:: Given text ::

::::::::

# Skyline ER34 build by Neil Tjin



## Pharoahe (Mar 11, 2006)

This is had to be some serious work.


----------



## jasonchiu (Mar 8, 2006)

beast


----------



## inFOCUS (Jul 2, 2004)

very tasty, its nice to see something different.


----------



## Pharoahe (Mar 11, 2006)

Here is nice pic of the exterior and the very clean engine bay.


----------



## RepLiKa (Dec 31, 2004)

minging tbh


----------



## DCD (Jun 28, 2001)

that is some weird choice of color


----------



## Pulse D (Mar 26, 2005)

DCD said:


> that is some weird choice of color


Have to agree about the colour...

But the rest of the car is pretty stunning, the cage work & the 'clean & tidy' engine bay are very impressive. Even with the interesting colour, it's a great piece of work.


----------



## Daniel-S (Aug 16, 2005)

Whats going on here with the camber on the offside front mate?


----------



## jasonchiu (Mar 8, 2006)

its a cool car, but the kit is a bit rough, not like smooth looking


----------



## Pharoahe (Mar 11, 2006)

DCD said:


> that is some weird choice of color


I would call it refreshing


----------



## gtrlux (Mar 8, 2006)

is it only a showcar , or does it also perform something?

What's the use of the car ? Racing, track, drift . . .?

The color is really europe-style.  but I tend more for the jap-style!


----------



## tails (Mar 10, 2006)

its just going to be show so i've heard


----------



## The Admiral (Jul 27, 2004)

I like it 










Rog


----------



## Pharoahe (Mar 11, 2006)

It is a typical American style car.

So all show and no go...


----------



## Haribo (Oct 15, 2004)

engine looks like its had alot of effort put into it, so i doubt its slow.


----------



## GT300 (Jul 19, 2003)

I admit it's a clean job, but I don't like the final look of the car, I think it's ugly




grtz


----------



## Andy W (Dec 31, 2005)

like how 'clean' the engine bay looks where did you put everything


----------



## Fuggles (Jul 3, 2001)

Yep, It's ugly alright 
The only good loking bit is the strut brace (even then not sure about the colour)


----------



## Pavlo (Sep 12, 2002)

I think it needs some more gold tubes putting in somewhere!


----------



## M19 GTR (May 26, 2002)

I like it apart from the colour but well done to the builders, looks like alot of effort,time and MONEY has gone into the car.
Also the engine dont look pretty shy to me thats some serious bits on it.

Well done guys.

Tony


----------



## R0B (May 14, 2005)

Pharoahe said:


> It is a typical American style car.
> 
> So all show and no go...


how do you know that? looks like quite a bit of work has gone into it, its got a single for starters :smokin:


----------



## rasonline (Mar 24, 2005)

::::::::

:: Data ::
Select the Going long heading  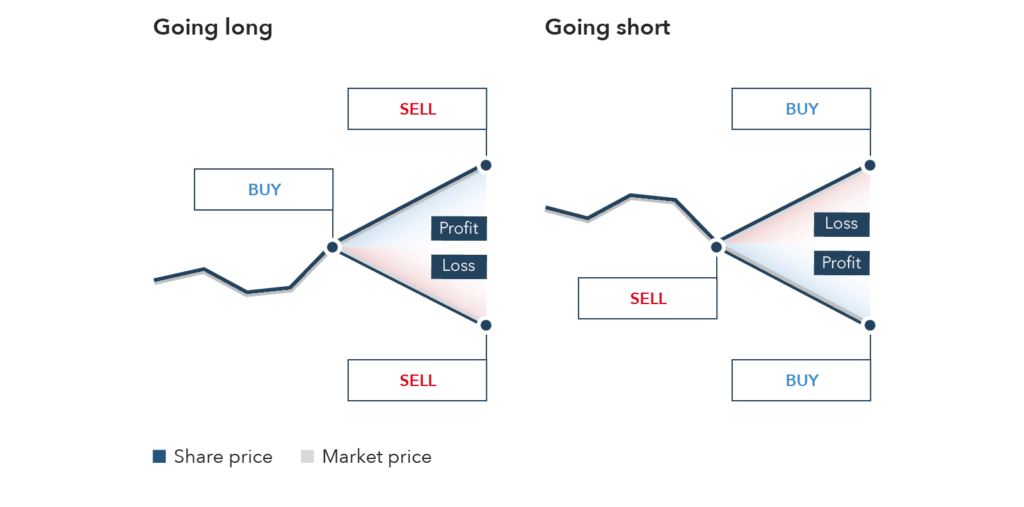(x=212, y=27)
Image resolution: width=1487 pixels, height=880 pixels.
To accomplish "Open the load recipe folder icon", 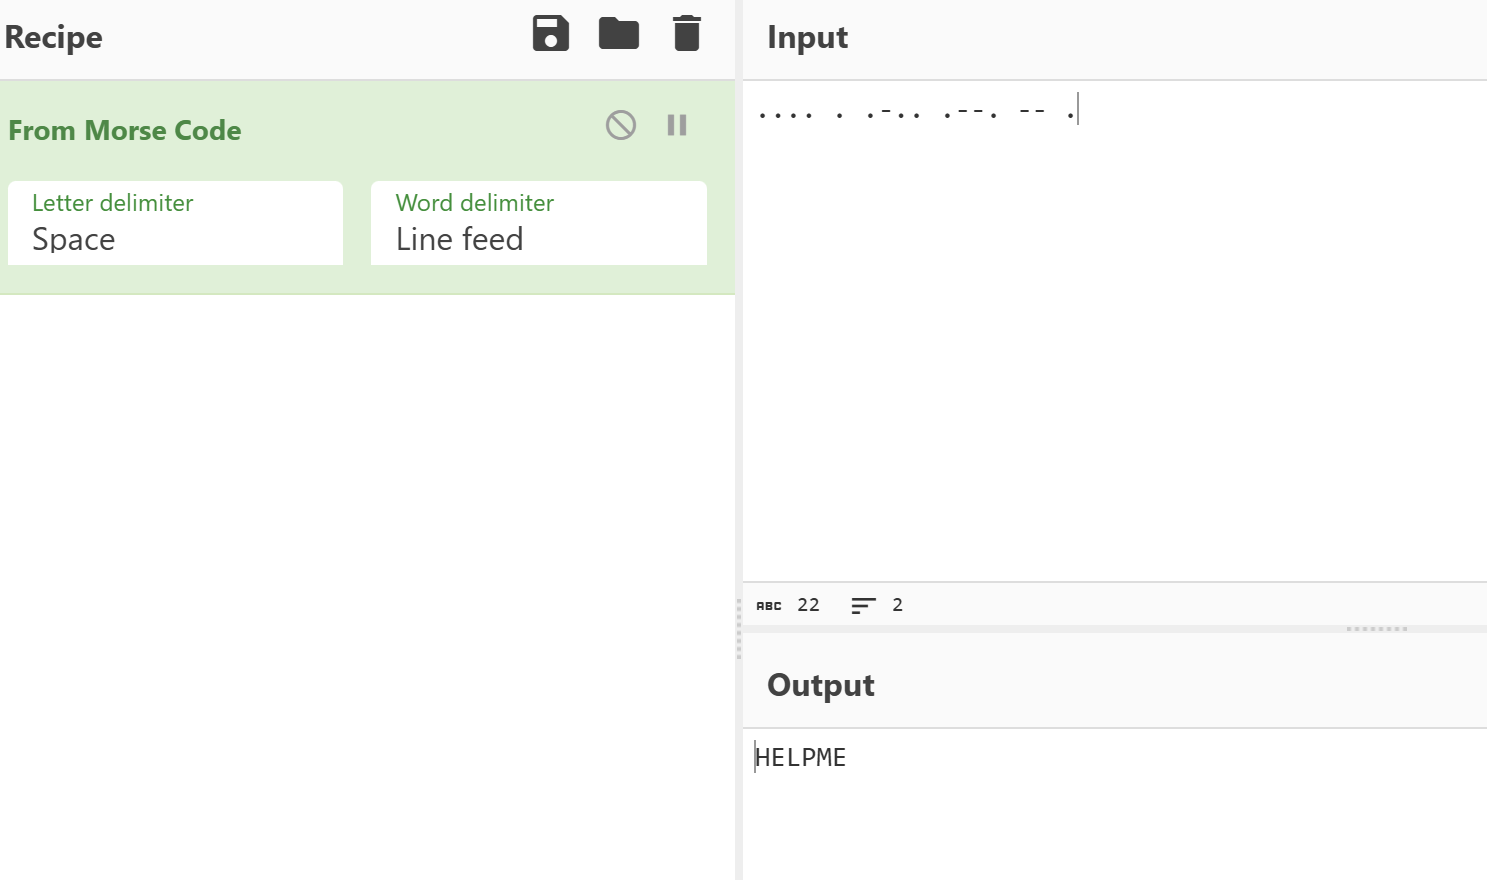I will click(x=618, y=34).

::::::::

Continue the Skyline ER34 build thread above, beginning with the post under rasonline's name.

:: Response to the exercise ::
Looks like a military secret weapon of some sort...


----------



## Pharoahe (Mar 11, 2006)

R0B said:


> how do you know that? looks like quite a bit of work has gone into it, its got a single for starters :smokin:


Offcourse the car will go. But the car is not build for that purpose. The car isn't even allowed to drive on the road in the states. This car just covers all the major shows in the US. But it will not be raced.


----------



## stealth (Jul 6, 2004)

Headlights look nice


----------



## MartinC (Jan 1, 2006)

I think if you look a bit closer the engine bay looks so clean because there is no wiring loom in there at all.


----------



## Pharoahe (Mar 11, 2006)

They have changed the colour


----------



## skykit (Apr 14, 2006)

look absolutely horrible now


----------



## Eikichi (Jul 25, 2006)

DCD said:


> that is some weird choice of color


that's kind of "turtle-ish" color...  but the car looks really good






turtle's green... turtle wax sponsor sticker...
c'mon, c'mon, that was funny :clap: 
lol


----------



## NuttyRB26 (Jul 9, 2006)

Pharoahe said:


> They have changed the colour


think i might be uke:


----------



## deef (Aug 4, 2005)

Looks like a drift car to me .....


----------



## tails (Mar 10, 2006)

i like it...again


----------



## Chou (Apr 18, 2005)

looks like a civic now!


----------



## jasonchiu (Mar 8, 2006)

Faz Choudhury said:


> looks like a civic now!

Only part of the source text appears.